EXERCISE INSTRUCTIONS => In the data, copy everything from the line containing "You are a computer-use agent." down to the line containing "Action: (59, 108)", changing "icon" to "button" and leaving all else unchanged.

RECORDS FOR PROCESSING =>
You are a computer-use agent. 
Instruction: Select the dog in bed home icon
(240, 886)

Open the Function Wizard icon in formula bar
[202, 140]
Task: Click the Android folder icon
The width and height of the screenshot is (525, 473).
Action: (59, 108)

==

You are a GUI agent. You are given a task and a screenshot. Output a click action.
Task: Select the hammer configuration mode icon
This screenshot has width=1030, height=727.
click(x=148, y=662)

FINISHED EXERCISE =>
You are a computer-use agent. 
Instruction: Select the dog in bed home button
(240, 886)

Open the Function Wizard button in formula bar
[202, 140]
Task: Click the Android folder button
The width and height of the screenshot is (525, 473).
Action: (59, 108)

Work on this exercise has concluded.